Sir: I have read with interest the remarks contained in your No. 59, of the 12th instant, touching those provisions of the new constitution of Venezuela, promulgated July 5th, which have a bearing on international questions.

The provision that all persons born on Venezuelan soil are citizens, whatever the nationality of their parents, is found in many Spanish-American countries, being derived from the Spanish constitution of 1812. [See Foreign Relations, 1880, p. 113.) It is in most cases either expressly or tacitly qualified by the necessary condition of being or remaining within the jurisdiction of the country of birth. The Venezuelan [Page 735] provision maybe assumed to mean that children so born of alien parents possess a dual nationality, and that while in Venezuela their Venezuelan nationality prevails. In this light it is merely an enunciation of an obvious conflict of laws.
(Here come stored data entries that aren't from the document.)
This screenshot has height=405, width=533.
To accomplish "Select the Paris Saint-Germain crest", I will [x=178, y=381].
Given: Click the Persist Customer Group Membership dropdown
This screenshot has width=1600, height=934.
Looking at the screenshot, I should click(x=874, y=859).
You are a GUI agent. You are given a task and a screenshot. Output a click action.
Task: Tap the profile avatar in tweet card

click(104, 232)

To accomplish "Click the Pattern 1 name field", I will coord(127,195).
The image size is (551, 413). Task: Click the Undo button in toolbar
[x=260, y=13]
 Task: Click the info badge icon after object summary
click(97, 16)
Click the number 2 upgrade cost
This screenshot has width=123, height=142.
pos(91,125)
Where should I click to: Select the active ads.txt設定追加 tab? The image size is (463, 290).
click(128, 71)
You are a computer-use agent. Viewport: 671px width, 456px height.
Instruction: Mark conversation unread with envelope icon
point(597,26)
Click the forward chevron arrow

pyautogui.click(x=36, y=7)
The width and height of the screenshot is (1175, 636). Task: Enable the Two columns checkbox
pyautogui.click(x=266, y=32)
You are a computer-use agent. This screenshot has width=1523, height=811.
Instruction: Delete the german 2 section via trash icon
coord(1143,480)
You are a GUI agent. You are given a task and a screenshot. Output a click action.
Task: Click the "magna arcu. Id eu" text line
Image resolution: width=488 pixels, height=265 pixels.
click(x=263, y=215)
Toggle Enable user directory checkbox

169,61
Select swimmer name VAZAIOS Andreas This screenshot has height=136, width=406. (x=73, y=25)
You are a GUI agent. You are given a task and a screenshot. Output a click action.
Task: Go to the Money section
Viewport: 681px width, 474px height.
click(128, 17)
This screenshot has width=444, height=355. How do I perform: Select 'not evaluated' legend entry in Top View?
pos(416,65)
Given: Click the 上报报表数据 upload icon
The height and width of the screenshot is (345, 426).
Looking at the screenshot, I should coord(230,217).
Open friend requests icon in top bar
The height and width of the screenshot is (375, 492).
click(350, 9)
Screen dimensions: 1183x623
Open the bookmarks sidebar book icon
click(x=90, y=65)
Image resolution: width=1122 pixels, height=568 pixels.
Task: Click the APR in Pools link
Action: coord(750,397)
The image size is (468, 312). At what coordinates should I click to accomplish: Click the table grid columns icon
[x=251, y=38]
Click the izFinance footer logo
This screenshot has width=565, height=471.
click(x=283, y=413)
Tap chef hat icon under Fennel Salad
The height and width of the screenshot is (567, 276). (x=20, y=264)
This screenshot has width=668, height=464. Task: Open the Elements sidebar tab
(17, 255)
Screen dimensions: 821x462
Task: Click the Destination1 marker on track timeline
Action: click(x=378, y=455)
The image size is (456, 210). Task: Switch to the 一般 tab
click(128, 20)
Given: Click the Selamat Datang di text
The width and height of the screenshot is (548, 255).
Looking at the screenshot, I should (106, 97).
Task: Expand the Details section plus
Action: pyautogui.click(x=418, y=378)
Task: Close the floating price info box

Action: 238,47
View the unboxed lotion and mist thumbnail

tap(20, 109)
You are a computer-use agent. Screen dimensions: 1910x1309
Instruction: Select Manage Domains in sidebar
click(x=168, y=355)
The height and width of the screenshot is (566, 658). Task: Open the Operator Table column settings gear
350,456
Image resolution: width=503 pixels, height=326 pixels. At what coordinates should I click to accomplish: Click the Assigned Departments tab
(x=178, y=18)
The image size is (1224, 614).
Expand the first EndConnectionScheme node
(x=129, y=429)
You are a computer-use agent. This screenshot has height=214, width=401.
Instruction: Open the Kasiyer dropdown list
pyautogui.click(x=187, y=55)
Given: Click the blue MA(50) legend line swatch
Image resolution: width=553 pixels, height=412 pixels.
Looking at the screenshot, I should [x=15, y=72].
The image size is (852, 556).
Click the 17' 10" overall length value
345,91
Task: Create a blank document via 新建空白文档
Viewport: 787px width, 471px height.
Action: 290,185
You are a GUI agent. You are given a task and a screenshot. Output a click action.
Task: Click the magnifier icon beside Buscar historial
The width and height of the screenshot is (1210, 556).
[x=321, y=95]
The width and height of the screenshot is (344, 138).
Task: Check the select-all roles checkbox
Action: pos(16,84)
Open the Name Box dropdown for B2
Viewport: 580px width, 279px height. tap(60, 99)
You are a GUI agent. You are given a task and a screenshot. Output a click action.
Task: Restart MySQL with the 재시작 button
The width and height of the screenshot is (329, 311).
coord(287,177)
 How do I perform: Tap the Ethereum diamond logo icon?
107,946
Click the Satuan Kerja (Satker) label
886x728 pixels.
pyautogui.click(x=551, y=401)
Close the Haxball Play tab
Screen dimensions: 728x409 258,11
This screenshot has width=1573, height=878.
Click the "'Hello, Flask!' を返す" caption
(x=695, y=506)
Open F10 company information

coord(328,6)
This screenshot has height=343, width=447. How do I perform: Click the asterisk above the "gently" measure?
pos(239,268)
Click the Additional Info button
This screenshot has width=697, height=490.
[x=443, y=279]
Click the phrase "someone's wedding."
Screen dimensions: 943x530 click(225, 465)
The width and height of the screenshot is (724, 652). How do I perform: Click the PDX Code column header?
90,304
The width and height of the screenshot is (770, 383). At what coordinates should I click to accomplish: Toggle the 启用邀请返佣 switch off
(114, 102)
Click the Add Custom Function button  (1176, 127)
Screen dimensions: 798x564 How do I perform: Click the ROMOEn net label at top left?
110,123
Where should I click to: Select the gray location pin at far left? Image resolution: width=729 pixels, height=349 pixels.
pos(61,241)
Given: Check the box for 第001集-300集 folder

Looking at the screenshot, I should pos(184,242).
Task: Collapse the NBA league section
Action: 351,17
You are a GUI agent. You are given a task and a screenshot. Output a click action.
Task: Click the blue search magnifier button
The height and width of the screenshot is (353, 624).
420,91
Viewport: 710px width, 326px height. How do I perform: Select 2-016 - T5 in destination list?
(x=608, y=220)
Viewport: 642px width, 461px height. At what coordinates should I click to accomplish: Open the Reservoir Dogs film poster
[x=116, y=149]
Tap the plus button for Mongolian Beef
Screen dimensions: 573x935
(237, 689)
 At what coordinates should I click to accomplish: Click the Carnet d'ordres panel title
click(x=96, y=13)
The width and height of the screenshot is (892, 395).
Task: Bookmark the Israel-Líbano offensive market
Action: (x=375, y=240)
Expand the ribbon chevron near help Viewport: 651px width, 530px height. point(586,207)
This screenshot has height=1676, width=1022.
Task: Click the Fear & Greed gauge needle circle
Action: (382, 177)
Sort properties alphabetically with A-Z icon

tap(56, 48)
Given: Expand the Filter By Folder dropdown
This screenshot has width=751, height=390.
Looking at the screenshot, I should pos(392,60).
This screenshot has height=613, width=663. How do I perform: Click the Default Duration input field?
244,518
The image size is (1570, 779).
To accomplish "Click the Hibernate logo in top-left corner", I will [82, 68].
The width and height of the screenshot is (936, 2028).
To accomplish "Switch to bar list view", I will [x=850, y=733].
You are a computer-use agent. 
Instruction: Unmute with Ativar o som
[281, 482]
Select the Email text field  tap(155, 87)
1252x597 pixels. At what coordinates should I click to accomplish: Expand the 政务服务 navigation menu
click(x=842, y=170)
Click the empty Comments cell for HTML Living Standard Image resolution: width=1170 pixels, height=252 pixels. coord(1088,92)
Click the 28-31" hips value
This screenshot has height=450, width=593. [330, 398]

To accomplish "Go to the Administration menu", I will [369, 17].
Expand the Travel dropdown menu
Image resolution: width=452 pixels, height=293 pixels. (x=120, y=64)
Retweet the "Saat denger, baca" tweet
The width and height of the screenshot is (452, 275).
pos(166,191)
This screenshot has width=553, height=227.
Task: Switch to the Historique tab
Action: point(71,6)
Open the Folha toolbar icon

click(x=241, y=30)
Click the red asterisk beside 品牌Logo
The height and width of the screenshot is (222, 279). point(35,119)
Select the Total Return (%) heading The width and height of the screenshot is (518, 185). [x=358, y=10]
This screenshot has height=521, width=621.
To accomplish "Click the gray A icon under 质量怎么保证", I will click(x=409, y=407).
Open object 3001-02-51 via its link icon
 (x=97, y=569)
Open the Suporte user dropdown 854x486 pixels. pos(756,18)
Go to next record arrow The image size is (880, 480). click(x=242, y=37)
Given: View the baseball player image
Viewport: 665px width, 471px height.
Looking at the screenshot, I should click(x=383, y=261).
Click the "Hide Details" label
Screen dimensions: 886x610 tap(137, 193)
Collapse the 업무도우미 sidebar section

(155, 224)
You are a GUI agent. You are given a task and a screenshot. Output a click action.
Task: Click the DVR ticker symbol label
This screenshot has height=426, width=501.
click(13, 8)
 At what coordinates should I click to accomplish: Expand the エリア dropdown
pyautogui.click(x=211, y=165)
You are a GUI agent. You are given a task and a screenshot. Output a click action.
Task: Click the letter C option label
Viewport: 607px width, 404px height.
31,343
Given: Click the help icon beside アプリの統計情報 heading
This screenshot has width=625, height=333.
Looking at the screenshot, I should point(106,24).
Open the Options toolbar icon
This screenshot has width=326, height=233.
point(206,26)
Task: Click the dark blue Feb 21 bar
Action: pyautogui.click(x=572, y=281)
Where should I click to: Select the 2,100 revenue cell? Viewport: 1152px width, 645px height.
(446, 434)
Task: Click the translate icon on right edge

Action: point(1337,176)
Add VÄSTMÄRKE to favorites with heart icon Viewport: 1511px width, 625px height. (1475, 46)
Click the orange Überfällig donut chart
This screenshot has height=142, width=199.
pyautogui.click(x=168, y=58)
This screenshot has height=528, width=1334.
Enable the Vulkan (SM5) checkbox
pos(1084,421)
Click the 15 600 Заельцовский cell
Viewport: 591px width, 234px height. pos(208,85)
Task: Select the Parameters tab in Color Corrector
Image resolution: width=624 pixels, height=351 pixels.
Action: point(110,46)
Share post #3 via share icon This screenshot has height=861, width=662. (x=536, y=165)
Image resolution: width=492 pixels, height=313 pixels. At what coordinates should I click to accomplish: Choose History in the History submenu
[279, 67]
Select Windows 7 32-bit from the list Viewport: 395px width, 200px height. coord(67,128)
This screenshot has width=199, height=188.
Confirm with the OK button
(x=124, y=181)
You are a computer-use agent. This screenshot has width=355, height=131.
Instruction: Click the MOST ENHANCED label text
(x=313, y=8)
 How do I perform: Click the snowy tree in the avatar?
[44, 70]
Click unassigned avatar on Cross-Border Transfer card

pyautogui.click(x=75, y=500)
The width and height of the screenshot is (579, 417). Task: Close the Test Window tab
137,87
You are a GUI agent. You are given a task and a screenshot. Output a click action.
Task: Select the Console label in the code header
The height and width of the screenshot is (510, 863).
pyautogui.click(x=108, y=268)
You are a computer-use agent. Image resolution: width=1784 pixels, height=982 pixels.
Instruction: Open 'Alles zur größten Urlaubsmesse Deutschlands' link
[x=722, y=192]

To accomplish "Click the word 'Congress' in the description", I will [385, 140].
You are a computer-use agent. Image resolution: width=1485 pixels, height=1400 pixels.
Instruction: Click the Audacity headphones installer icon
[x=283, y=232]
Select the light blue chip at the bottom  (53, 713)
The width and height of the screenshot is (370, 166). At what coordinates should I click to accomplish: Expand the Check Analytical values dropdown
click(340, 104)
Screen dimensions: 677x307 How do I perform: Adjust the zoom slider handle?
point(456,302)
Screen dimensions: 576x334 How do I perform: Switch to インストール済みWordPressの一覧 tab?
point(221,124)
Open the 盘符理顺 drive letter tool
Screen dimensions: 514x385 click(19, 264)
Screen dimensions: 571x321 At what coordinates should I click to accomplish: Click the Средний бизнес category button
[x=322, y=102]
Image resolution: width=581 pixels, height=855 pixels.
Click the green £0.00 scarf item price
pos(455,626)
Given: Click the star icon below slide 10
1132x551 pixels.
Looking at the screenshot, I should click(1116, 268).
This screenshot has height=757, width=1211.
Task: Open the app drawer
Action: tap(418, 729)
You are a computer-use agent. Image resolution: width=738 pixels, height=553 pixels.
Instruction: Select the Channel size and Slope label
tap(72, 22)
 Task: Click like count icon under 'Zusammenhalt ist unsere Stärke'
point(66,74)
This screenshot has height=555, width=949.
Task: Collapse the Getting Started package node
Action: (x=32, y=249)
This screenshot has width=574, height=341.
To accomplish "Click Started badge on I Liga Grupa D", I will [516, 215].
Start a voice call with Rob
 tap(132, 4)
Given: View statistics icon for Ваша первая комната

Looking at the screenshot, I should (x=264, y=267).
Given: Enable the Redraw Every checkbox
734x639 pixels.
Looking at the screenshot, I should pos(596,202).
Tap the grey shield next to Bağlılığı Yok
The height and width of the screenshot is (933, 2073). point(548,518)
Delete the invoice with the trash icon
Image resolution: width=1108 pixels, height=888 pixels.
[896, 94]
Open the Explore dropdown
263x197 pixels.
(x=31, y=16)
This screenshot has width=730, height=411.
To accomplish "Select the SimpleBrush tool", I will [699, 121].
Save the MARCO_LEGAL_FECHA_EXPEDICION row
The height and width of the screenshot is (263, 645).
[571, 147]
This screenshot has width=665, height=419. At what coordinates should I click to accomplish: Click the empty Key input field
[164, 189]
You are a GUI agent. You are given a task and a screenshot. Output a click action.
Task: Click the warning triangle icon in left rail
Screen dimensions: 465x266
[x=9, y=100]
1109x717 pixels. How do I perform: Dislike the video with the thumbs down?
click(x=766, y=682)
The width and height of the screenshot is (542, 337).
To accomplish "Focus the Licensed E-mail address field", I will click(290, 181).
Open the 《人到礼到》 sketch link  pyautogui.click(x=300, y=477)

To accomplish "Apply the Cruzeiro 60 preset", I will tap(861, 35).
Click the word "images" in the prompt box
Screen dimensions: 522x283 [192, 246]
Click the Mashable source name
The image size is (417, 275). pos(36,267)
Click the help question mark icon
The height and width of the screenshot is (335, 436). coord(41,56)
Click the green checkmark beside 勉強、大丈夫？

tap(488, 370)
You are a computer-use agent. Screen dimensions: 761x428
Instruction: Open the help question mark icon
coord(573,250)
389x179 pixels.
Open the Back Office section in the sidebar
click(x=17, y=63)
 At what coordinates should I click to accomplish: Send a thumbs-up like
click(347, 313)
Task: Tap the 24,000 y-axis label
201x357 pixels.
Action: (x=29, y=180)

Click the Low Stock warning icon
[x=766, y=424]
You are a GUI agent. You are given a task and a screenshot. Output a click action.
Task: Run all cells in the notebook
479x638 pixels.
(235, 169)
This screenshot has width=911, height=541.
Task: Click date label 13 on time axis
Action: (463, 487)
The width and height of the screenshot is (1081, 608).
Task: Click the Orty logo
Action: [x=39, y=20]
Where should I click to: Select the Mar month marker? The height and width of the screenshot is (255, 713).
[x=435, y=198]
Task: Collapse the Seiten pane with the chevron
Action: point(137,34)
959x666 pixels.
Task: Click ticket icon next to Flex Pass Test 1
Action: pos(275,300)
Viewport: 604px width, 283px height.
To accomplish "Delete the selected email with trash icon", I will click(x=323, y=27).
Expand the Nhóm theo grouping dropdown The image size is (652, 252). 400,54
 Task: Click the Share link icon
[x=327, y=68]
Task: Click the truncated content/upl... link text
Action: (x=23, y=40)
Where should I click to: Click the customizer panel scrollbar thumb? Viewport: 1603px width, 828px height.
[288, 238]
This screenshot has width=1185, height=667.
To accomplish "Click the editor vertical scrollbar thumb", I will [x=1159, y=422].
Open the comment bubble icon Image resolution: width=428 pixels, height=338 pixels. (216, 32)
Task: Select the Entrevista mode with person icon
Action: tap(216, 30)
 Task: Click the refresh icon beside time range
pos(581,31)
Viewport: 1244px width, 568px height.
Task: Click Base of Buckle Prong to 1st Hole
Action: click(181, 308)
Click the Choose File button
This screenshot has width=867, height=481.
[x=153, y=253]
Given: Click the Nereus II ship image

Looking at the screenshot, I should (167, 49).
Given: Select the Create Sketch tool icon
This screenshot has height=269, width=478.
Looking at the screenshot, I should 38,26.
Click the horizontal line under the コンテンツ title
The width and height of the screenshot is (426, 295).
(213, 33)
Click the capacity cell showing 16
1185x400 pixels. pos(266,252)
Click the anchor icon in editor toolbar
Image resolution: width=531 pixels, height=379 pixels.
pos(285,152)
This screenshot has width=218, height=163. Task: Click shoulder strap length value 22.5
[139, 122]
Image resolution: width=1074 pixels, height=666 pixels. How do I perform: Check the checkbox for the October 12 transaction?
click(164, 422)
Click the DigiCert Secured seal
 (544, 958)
The one hundred and forty-ninth article, requiring the insertion in every contract of public interest of a clause providing that controversies thereunder shall be decided by the Venezuelan tribunals and according to the laws of the Republic, and that in no case can such contract be a cause for international claims, is a gratifying guarantee that, by the organic statute, aliens may assert their contractual rights by suit against the state or federal government. The inherent right of an alien to recur to the diplomatic protection of his government in the event of a denial of justice could not be regarded as impaired were the resort thus offered to him withheld or rendered nugatory.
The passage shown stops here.